What to work on
Please copy exactly the lines from the one containing "Tap the 230,000 withdrawal amount" to the end of the entries, both included, and nothing else. Omit every picture.

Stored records
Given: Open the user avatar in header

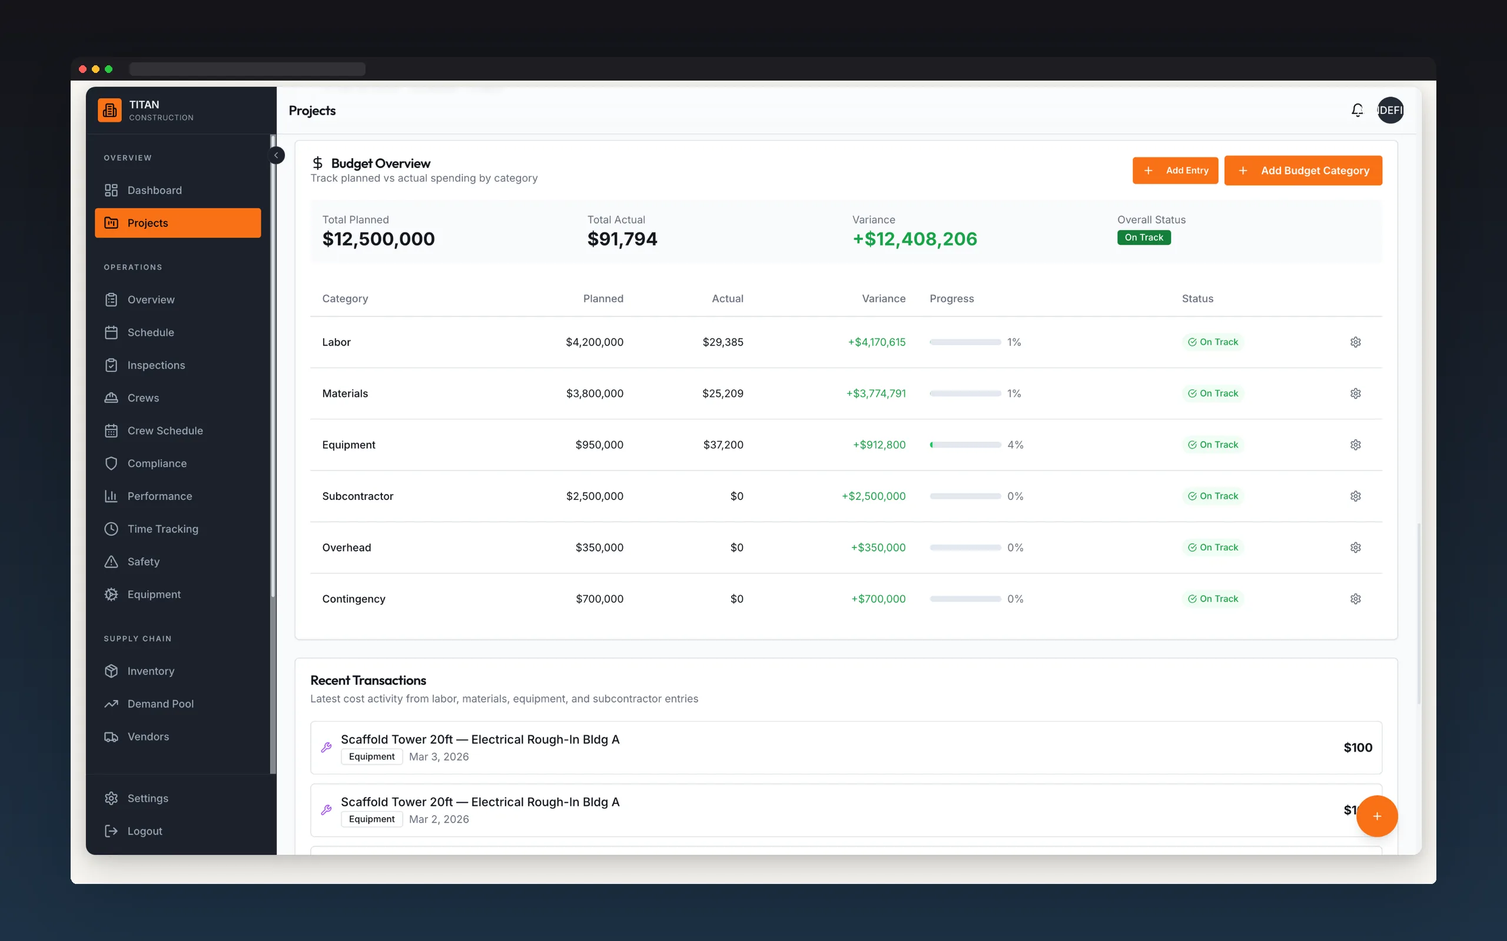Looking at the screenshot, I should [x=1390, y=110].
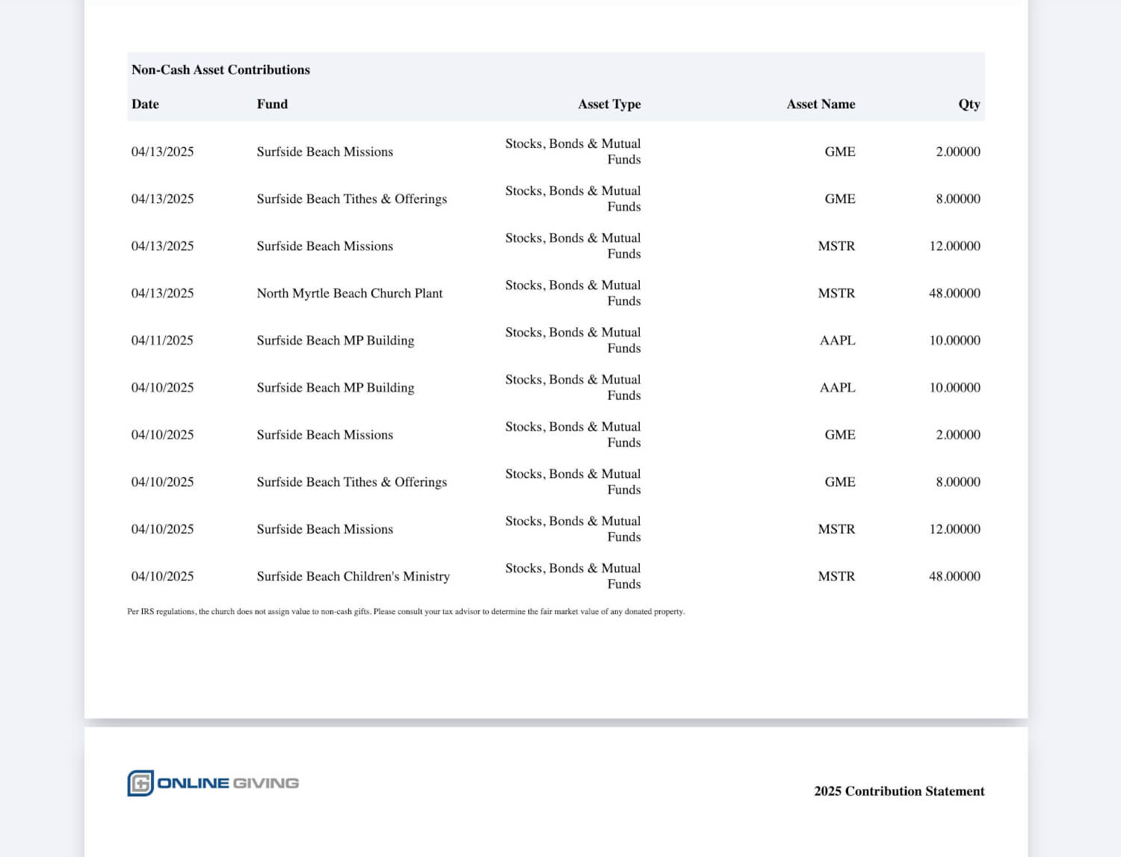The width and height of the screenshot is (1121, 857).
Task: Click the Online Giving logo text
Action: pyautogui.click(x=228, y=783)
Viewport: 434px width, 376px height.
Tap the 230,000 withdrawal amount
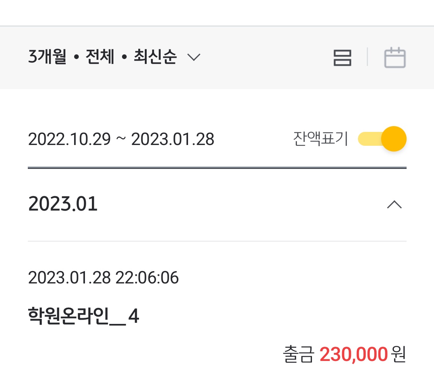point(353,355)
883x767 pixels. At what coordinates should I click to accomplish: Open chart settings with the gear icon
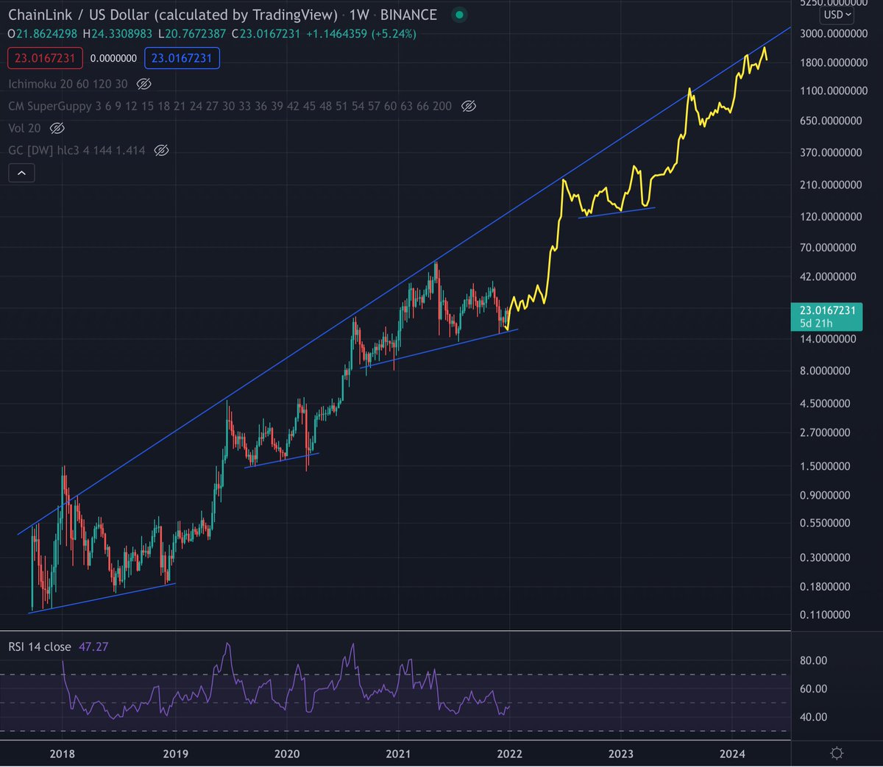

Solution to this problem
Tap the 230,000 withdrawal amount
point(353,355)
883x767 pixels. At what coordinates should I click to accomplish: Open chart settings with the gear icon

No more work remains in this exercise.